What this task involves. Can you copy each of the following entries word for word, omitting the pictures from your answer?

———

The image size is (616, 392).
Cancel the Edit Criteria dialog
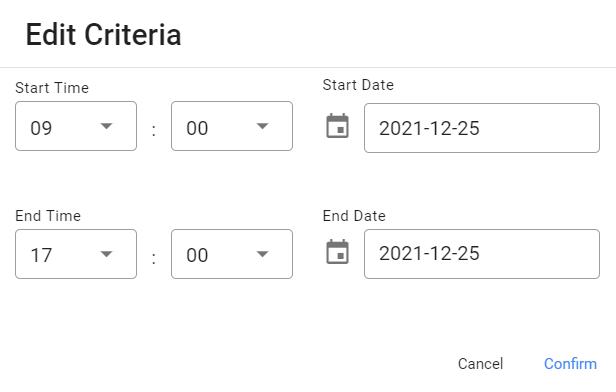(480, 364)
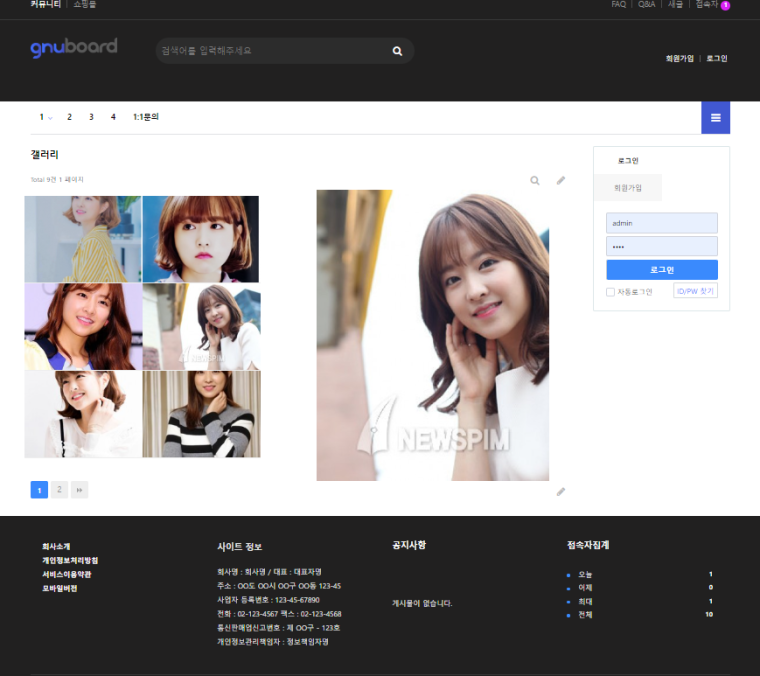Click the pink visitor count badge
Image resolution: width=760 pixels, height=676 pixels.
tap(725, 6)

———

Solution.
The image size is (616, 392).
Cancel the Edit Criteria dialog
(480, 364)
Click the pink visitor count badge
Image resolution: width=760 pixels, height=676 pixels.
tap(725, 6)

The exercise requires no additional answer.